Re: [PATCH v2 13/13] vfio/type1: track iommu backed group attach

From: Alex Williamson
Date: Wed Sep 25 2019 - 22:37:36 EST


On Thu, 5 Sep 2019 16:08:43 +0800
Liu Yi L <yi.l.liu@xxxxxxxxx> wrote:

> With the introduction of iommu aware mdev group, user may wrap a PF/VF
> as a mdev. Such mdevs will be called as wrapped PF/VF mdevs in following
> statements. If it's applied on a non-singleton iommu group, there would
> be multiple domain attach on an iommu_device group (equal to iommu backed
> group). Reason is that mdev group attaches is finally an iommu_device
> group attach in the end. And existing vfio_domain.gorup_list has no idea
> about it. Thus multiple attach would happen.
>
> What's more, under default domain policy, group attach is allowed only
> when its in-use domain is equal to its default domain as the code below:
>
> static int __iommu_attach_group(struct iommu_domain *domain, ..)
> {
> ..
> if (group->default_domain && group->domain != group->default_domain)
> return -EBUSY;
> ...

**Supplied records:**
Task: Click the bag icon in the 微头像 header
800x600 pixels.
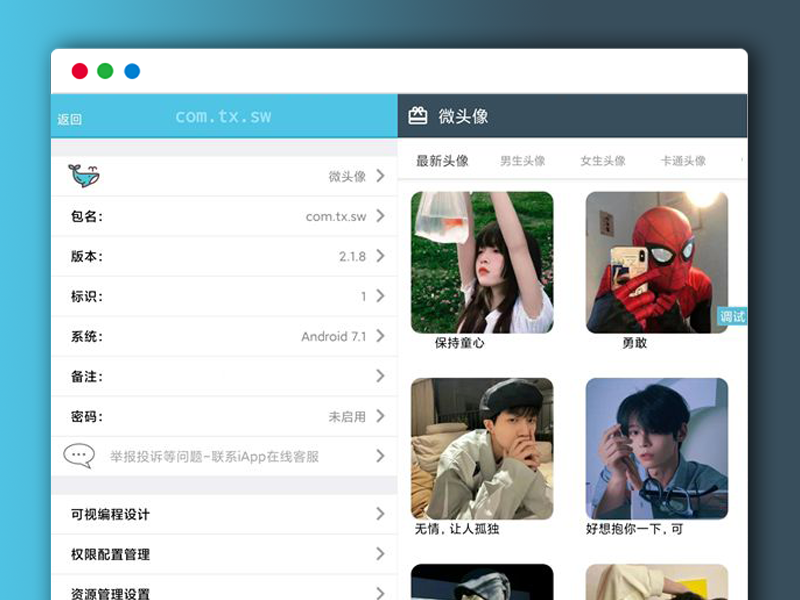Action: (417, 115)
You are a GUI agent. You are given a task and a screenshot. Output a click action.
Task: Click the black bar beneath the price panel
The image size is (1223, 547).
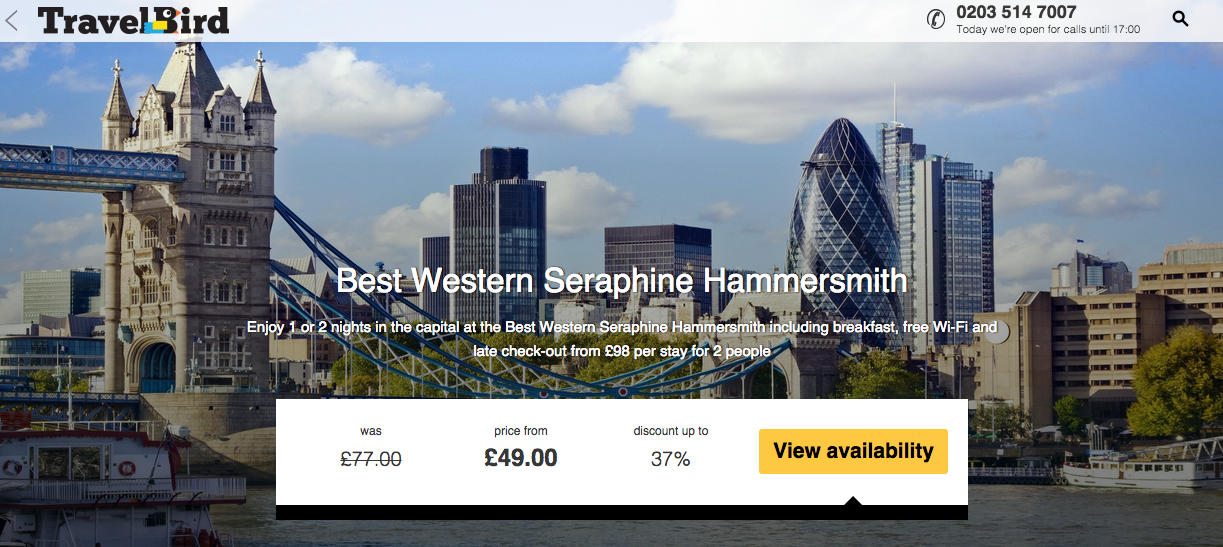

**Requirements:**
A - Retype the VFIO patch discussion from "On Thu, 5 Sep" up to and including "attach would happen.".
B - In the VFIO patch discussion, what value does __iommu_attach_group return when a group has a default domain and its in-use domain differs from it?

**The responses:**
A -
On Thu, 5 Sep 2019 16:08:43 +0800
Liu Yi L <yi.l.liu@xxxxxxxxx> wrote:

> With the introduction of iommu aware mdev group, user may wrap a PF/VF
> as a mdev. Such mdevs will be called as wrapped PF/VF mdevs in following
> statements. If it's applied on a non-singleton iommu group, there would
> be multiple domain attach on an iommu_device group (equal to iommu backed
> group). Reason is that mdev group attaches is finally an iommu_device
> group attach in the end. And existing vfio_domain.gorup_list has no idea
> about it. Thus multiple attach would happen.

B - It returns -EBUSY.